9th
Meaning is what you make of it
When I hear these question asked, they often give me pause to reflect.
What does that mean?
Why did that happen?
Why did you do that?
My own conclusion has been that meaning is a product of our sentient human condition and it is the biggest contributor to defining our experiences. The question “Why?” has significant consequences and at its core is asking for an answer that provides meaning.
Meaning is one of the few things that is completely intangible but absolutely necessary to function day to day. I believe that meaning can be applied too liberally, meaning is a necessity to live day to day. We have to put meaning behind the traffic signals, mathematical and grammatical symbols and common day to day knowledge. Those are the things that bind the factual and functional. The personal things that we apply meaning can are windows into who we are and how we perceive the world. Personal meanings are comprised from something as simple as a glance from a stranger in passing to complex far reaching events like major catastrophes.
From the examples above, while day-to-day meaning is necessary to communicate and to function as a society, the second is arguably a lens that shades our perceptions. These lenses come from any outside influence; family and friends, politics, religion, or media.
There is something therapuetic when we take the time to ask ourselves what does this mean? If something tragic happens or major changes shock us, grasping for meaning can give us a moment of cognitive clarity to look backwards and forwards and give the situation a judgement to settle in our minds.

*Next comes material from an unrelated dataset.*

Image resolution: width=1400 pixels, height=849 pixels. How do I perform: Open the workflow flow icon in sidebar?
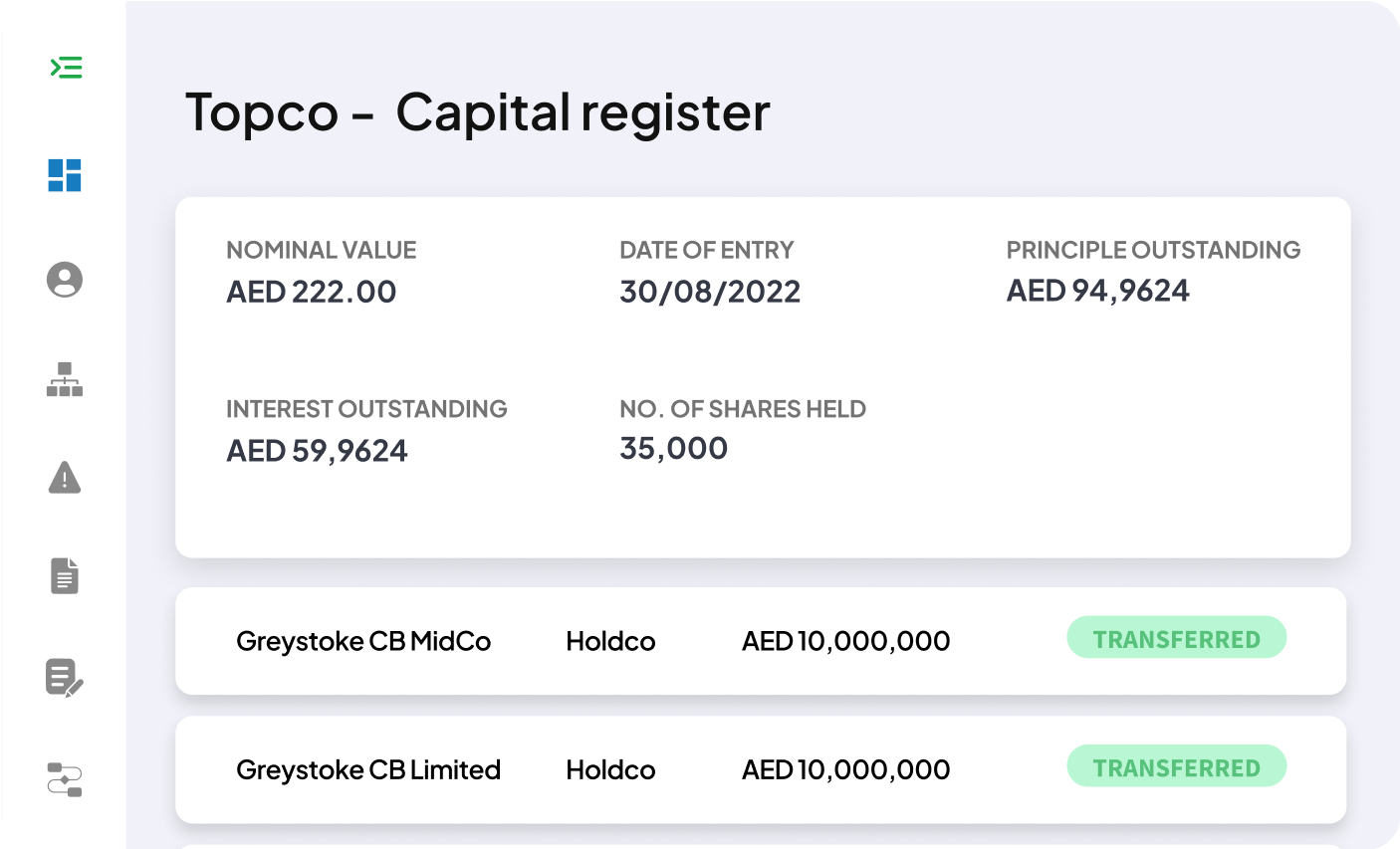point(65,779)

What is fascinating is that people rarely come to the same conclusion when asked why. “Why” is a translation task, a higher operating though pattern that relys not on formulas or rote fact, but on experience, desires, opinions and environment. For this reason I found that meaning is better to be avoided when dealing when personal issues. Asking why in events that it does not makes sense is a waste of energy and can cause erroneous assumptions.
There are people who live by the heart and ideally say “Everything happens for a reason.” The people I have met who perscribe to this epitaph are often religious, feeling people. To them, perhaps God is the meaning behind all things. That there is nothing that binds the varied events of time together but God’s grand scheme. But does it follow that all happenings must also make sense and a meaning is meant to be found? I think this is a personal question for every person to answer on their own merit.
Meaning is our reconciliation between the subjective world and the objective reality. Objective reality is not sorry and the subjective world is not penitent. Choose your side and be ready to defend. You can believe that meaning is of all things or you can choose to see meaning and then let it go. And if something happens that you cannot explain, you can choose to not give it meaning. If you choose to give it meaning, do not be afraid of it being right or wrong. The meaning you give to something is personal. If someone asks what does it mean, just take it as a rhetorical question.